Pada 2023, Sritex mencatatkan penjualan hingga 166,9 juta dolar AS. Namun, pada semester I 2024, mengalami penurunan dengan penjualan sebesar 131,72 juta dolar AS.
Sementara, beban produksi Sritex sendiri lebih besar dari penjualan yang dilakukan yaitu 150,24 juta dolar AS.
Karena itu, bisa dikatakan Sritex tidak bisa menutupi ongkos produksi.
Secara keseluruhan, perusahaan yang berbasis di Sukoharjo, Jawa Tengah, itu mengalami kerugian sebesar 174,84 juta dolar AS atau sekitar 2,73 triliun.

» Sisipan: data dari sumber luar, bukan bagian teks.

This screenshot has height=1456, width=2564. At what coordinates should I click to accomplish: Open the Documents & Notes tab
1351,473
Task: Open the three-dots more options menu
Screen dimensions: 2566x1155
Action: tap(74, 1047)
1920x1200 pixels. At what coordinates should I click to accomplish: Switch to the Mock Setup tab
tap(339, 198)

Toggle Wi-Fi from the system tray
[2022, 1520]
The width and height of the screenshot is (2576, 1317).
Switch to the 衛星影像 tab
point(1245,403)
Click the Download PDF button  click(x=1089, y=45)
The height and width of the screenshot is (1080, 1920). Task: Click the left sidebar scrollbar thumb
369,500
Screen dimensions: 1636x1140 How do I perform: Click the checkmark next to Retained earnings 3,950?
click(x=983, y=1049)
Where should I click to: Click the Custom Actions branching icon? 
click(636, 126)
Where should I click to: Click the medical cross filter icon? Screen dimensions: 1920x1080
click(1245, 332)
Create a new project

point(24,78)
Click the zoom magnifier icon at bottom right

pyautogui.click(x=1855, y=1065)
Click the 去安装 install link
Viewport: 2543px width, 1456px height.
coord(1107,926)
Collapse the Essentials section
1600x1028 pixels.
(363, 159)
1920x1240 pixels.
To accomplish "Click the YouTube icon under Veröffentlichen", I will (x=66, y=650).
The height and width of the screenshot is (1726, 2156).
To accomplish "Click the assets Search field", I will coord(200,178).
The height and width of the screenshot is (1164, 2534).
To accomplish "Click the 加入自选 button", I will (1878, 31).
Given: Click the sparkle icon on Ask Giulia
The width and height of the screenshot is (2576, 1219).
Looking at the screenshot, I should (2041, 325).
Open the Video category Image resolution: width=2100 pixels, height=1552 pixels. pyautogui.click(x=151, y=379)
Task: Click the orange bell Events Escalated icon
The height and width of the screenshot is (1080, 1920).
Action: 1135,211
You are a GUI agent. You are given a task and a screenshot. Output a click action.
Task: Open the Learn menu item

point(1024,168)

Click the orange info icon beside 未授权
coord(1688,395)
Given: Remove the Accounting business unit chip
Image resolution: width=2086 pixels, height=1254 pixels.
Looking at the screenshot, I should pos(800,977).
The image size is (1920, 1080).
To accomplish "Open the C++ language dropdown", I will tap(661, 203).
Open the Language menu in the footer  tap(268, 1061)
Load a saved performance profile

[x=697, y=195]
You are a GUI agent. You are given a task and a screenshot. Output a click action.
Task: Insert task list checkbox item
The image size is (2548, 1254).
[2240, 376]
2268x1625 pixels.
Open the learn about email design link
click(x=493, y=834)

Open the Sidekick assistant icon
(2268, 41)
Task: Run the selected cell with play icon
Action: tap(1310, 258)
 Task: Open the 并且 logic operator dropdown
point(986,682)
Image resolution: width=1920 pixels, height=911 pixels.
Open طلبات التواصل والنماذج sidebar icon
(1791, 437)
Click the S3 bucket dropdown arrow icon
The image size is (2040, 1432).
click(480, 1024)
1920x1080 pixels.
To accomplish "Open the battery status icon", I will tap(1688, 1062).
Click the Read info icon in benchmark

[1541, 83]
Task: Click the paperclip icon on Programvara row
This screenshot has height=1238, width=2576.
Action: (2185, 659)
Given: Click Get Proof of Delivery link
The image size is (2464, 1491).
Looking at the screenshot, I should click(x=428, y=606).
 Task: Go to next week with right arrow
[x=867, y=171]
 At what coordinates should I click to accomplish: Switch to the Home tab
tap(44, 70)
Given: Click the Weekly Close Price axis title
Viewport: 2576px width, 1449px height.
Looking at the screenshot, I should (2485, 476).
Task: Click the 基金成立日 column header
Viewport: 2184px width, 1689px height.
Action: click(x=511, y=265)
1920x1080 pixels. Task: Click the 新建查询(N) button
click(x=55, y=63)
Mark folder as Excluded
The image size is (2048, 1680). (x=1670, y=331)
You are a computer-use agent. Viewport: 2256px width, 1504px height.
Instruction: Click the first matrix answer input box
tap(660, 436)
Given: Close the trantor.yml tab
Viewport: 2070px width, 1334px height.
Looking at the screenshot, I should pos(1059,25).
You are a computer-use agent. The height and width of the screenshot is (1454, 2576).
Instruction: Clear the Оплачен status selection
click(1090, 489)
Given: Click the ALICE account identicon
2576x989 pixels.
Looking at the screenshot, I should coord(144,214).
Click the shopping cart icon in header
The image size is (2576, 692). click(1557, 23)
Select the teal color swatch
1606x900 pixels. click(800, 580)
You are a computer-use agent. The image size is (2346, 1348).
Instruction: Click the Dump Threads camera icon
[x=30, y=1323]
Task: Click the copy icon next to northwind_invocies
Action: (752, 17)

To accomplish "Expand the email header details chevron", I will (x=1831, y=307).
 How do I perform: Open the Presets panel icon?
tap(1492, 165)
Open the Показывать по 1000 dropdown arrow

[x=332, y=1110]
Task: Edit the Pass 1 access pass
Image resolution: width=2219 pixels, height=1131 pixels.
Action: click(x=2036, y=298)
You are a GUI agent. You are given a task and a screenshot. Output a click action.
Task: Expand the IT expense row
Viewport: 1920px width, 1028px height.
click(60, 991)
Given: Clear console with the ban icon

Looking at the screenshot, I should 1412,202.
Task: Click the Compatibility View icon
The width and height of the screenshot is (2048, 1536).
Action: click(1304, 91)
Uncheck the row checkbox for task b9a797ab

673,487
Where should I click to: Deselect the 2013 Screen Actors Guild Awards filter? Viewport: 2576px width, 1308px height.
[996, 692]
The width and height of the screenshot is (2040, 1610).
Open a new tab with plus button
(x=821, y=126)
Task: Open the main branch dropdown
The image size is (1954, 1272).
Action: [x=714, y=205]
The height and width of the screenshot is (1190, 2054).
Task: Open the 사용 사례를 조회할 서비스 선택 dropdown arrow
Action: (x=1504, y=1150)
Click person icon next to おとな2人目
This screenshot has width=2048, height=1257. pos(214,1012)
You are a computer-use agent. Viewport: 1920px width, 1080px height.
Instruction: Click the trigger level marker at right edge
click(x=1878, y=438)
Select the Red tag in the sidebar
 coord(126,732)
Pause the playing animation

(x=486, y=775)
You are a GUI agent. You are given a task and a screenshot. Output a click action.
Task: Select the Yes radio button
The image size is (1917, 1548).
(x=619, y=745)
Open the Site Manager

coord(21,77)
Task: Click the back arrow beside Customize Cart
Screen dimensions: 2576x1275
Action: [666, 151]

Sedangkan, di semester I tahun ini, sudah mengalami kerugian sebesar 25,73 juta dolar AS atau Rp 402,66 miliar.
Sejak turunnya putusan pailit dari PN Niaga Semarang tersebut, kini PT Bursa Efek Indonesia (BEI) juga sudah menyatakan bahwa Sritex telah memenuhi kriteria untuk dihapus dari bursa efek atau delisting.
BEI pun disebut telah melakukan penghentian sementara perdagangan Sritex dari seluruh pasar sejak tiga tahun lalu atau 18 Mei 2021.
“Karena adanya penundaan pembayaran pokok dan bunga MTN Sritex Tahap III Tahun 2018 ke-6,” kata Direktur Penilaian Perusahaan BEI, I Gede Nyoman Yetna pada Jumat (25/10/2024).
Nyoman juga menyebut BEI telah menyampaikan permintaan penjelasan dan reminder kepada Sritex untuk menyampaikan keterbukaan informasi mengenai tindak lanjut dan rencana perusahaan selanjutnya.
“Termasuk upaya SRIL (nama saham Sritex) untuk mempertahankan going concern-nya,” tuturnya.